▶ _THE REQUEST_: Filter the listing below, copying each line that includes the word "magnifier".

▶ _DATA FOR PROCESSING_:
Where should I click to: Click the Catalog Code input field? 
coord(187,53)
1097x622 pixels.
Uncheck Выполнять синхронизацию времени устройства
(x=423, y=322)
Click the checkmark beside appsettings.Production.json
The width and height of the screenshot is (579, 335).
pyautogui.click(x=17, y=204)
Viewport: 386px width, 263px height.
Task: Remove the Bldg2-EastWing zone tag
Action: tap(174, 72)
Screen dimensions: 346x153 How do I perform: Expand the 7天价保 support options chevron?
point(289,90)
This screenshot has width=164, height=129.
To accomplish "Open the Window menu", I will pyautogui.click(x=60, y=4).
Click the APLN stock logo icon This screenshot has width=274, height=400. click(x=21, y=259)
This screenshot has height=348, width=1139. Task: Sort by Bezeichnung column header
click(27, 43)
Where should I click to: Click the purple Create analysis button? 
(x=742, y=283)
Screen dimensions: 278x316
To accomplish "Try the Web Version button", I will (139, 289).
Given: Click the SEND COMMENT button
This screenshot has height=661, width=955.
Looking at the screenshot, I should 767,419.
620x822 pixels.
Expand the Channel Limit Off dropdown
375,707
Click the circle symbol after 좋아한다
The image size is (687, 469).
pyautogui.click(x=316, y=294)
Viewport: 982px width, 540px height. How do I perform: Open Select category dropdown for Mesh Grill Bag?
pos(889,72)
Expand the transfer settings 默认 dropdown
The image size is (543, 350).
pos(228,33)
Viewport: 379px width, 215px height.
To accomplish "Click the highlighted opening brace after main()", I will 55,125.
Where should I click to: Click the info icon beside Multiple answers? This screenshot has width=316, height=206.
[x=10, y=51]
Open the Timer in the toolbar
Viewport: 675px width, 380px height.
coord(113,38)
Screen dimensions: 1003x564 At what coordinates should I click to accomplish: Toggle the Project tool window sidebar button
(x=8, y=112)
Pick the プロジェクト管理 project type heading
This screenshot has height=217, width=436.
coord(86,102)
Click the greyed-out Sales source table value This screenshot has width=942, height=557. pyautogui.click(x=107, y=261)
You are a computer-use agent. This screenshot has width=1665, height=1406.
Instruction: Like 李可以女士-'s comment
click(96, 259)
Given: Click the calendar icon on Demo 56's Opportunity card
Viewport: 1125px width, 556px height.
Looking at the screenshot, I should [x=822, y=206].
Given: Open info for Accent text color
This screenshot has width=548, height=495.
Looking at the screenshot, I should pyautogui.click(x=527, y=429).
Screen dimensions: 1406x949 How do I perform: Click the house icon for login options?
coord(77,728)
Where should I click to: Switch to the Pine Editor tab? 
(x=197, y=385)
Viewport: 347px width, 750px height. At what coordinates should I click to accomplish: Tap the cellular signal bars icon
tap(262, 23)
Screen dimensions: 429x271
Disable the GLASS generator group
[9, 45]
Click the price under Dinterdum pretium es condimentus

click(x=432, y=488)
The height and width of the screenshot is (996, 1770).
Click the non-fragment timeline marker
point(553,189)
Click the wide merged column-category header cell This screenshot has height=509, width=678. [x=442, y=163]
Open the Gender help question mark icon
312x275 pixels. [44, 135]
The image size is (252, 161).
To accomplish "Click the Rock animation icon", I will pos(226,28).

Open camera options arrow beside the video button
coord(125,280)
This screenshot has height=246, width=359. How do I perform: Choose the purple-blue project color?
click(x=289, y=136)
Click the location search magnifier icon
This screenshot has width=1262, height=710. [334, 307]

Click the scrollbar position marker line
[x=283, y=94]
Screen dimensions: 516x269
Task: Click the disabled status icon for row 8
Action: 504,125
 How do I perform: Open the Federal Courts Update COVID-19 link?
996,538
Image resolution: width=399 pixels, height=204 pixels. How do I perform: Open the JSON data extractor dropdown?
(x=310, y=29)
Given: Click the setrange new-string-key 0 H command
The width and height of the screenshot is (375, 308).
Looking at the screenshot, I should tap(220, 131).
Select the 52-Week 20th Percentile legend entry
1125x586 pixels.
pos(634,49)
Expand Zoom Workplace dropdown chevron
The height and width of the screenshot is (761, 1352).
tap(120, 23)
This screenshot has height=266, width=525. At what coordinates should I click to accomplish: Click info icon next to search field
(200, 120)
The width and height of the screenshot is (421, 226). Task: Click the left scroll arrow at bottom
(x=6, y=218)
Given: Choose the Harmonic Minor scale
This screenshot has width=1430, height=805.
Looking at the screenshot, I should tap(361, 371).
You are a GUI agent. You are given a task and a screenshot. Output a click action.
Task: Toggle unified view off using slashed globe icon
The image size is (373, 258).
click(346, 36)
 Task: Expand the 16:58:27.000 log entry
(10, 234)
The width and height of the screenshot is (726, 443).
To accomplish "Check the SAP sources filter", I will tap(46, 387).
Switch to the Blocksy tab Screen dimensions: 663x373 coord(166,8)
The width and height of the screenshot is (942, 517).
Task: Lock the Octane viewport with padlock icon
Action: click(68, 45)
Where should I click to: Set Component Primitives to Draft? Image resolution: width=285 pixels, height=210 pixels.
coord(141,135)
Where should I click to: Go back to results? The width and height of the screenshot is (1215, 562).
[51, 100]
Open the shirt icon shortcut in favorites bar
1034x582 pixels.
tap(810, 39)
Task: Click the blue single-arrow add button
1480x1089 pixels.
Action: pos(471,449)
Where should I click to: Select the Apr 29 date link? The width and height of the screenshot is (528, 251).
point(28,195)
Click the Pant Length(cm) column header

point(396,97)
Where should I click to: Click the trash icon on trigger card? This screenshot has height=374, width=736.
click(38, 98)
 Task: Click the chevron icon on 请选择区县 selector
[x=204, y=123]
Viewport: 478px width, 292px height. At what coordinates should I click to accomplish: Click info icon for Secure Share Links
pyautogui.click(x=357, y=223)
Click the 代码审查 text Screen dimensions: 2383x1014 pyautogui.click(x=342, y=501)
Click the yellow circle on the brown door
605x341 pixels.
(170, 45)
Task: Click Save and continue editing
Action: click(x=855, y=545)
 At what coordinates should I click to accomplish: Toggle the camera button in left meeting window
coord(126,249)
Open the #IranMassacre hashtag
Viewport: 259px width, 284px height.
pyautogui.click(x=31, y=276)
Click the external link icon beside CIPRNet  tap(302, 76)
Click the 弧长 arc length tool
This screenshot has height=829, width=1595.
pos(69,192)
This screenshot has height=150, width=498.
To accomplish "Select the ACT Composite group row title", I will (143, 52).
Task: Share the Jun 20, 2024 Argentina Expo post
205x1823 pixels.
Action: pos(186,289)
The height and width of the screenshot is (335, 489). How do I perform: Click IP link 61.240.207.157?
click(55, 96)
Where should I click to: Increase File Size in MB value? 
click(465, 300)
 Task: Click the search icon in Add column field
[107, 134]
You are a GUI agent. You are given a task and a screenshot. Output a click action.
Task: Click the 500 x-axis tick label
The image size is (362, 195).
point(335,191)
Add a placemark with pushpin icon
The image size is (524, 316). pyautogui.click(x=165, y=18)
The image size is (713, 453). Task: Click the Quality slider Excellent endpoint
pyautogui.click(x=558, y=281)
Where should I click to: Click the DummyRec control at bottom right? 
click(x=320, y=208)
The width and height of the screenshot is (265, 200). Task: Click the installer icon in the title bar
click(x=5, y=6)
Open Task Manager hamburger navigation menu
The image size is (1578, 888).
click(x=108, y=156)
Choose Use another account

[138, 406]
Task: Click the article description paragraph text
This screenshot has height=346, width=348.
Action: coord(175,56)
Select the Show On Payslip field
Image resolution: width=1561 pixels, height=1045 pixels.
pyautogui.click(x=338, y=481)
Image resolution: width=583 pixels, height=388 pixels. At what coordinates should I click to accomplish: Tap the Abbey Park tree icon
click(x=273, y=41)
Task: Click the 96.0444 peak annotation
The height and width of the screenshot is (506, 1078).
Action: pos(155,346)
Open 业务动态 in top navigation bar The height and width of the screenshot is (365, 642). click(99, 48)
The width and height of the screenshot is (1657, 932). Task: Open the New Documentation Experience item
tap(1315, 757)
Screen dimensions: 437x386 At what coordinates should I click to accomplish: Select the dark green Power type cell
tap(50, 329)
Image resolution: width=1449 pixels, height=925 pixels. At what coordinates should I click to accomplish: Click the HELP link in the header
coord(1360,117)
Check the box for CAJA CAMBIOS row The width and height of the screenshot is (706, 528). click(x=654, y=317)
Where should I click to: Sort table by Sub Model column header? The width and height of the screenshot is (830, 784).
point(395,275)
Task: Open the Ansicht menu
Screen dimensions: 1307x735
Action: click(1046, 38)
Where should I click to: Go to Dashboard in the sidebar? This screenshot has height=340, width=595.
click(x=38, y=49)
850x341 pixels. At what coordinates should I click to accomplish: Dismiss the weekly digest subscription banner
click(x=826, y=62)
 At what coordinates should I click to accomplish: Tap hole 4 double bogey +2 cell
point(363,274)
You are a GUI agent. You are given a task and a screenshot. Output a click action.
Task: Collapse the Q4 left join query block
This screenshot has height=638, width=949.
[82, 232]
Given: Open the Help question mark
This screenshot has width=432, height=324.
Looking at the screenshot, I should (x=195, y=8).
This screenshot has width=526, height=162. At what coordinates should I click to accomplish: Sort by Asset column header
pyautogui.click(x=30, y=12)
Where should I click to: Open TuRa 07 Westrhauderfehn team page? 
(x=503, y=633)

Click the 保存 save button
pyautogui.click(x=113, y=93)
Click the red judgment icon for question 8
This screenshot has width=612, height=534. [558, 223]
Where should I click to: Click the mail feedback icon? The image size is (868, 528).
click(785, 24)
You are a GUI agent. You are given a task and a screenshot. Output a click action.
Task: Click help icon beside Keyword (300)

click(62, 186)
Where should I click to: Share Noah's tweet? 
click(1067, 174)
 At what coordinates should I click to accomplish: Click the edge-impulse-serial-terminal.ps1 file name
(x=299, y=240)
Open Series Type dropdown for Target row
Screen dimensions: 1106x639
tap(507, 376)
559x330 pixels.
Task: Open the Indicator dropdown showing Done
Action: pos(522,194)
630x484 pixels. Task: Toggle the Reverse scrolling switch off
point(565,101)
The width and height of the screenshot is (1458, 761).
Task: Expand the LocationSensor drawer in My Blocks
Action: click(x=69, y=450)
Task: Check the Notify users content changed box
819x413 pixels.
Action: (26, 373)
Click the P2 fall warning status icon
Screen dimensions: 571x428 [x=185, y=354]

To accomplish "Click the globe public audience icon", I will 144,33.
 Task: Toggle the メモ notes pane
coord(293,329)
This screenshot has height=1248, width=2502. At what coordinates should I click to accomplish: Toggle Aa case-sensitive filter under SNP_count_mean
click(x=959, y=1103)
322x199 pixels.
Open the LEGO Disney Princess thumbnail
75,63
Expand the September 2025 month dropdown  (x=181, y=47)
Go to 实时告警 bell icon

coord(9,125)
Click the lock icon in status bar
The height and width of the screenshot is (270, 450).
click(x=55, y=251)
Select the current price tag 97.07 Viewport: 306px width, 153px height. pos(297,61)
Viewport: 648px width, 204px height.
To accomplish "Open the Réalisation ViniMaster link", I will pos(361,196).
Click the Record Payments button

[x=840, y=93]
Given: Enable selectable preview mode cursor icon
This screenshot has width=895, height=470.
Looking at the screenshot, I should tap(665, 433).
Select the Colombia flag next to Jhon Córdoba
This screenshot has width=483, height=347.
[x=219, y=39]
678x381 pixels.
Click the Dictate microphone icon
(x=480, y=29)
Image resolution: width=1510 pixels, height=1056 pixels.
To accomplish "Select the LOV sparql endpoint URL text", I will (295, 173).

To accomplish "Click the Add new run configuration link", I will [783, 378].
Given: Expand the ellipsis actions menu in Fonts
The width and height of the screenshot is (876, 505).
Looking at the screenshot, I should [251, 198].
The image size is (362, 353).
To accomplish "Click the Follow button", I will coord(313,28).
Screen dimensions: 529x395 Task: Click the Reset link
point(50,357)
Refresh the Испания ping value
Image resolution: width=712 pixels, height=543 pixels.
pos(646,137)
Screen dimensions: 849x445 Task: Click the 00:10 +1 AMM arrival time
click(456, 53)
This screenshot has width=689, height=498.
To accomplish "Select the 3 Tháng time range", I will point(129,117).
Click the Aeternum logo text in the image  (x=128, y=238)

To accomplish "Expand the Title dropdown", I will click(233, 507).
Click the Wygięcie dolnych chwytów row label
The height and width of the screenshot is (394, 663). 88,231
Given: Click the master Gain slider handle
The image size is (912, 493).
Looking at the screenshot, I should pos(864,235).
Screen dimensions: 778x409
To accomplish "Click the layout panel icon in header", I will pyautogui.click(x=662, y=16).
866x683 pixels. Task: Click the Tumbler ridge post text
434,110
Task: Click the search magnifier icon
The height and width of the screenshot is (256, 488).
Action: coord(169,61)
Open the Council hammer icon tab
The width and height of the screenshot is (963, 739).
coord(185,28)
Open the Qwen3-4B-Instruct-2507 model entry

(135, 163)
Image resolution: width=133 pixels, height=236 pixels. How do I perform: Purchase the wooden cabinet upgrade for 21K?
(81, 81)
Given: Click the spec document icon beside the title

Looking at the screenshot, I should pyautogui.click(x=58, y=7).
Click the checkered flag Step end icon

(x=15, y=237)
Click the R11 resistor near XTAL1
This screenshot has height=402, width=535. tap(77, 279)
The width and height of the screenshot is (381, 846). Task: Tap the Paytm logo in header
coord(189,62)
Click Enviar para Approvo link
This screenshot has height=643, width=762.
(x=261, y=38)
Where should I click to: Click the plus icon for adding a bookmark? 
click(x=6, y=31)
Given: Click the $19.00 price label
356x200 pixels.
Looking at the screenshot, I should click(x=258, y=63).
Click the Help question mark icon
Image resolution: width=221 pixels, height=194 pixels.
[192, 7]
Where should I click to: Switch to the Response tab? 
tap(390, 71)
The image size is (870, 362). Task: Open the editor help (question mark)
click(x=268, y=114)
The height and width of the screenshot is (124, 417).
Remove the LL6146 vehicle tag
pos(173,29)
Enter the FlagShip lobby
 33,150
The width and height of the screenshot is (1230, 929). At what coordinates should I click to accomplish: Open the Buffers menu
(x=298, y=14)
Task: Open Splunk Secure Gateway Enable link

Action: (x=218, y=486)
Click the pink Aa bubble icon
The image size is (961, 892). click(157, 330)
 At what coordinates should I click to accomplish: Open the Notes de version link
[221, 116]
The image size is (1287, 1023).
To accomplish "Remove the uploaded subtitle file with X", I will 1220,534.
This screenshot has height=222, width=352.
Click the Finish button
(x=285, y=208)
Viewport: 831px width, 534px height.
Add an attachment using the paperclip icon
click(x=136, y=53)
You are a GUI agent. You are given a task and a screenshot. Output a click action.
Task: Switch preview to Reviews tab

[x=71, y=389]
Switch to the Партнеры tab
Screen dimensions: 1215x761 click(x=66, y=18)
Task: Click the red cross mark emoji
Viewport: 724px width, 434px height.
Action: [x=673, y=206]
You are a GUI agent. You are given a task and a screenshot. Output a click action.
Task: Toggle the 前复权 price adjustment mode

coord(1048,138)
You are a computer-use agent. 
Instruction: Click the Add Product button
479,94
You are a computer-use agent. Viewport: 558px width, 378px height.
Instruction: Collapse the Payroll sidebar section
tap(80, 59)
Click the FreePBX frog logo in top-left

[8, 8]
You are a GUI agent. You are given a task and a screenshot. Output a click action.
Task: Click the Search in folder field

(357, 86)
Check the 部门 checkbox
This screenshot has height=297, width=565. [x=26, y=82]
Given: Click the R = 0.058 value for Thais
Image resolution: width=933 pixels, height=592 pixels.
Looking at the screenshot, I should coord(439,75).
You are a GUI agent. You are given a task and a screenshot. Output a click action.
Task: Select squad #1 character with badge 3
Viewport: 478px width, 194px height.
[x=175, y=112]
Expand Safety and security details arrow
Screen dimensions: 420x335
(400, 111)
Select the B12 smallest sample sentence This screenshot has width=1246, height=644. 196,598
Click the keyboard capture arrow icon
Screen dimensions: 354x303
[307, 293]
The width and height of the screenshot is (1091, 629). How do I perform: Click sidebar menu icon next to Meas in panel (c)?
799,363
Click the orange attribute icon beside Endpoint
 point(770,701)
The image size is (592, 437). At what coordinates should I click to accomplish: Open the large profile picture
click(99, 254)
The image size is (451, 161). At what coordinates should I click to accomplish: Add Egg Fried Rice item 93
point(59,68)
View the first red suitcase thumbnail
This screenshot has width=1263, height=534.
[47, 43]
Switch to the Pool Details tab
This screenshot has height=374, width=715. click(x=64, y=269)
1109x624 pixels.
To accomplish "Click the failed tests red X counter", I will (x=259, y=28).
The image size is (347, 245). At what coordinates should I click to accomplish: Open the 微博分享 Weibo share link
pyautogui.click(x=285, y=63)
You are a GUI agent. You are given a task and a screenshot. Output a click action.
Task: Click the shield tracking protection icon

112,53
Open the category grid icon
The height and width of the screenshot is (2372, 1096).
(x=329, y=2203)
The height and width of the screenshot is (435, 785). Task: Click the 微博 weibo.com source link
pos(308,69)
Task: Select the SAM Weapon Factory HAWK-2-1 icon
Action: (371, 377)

▶ _THE REPLY_:
Click the location search magnifier icon
Task: Click the search magnifier icon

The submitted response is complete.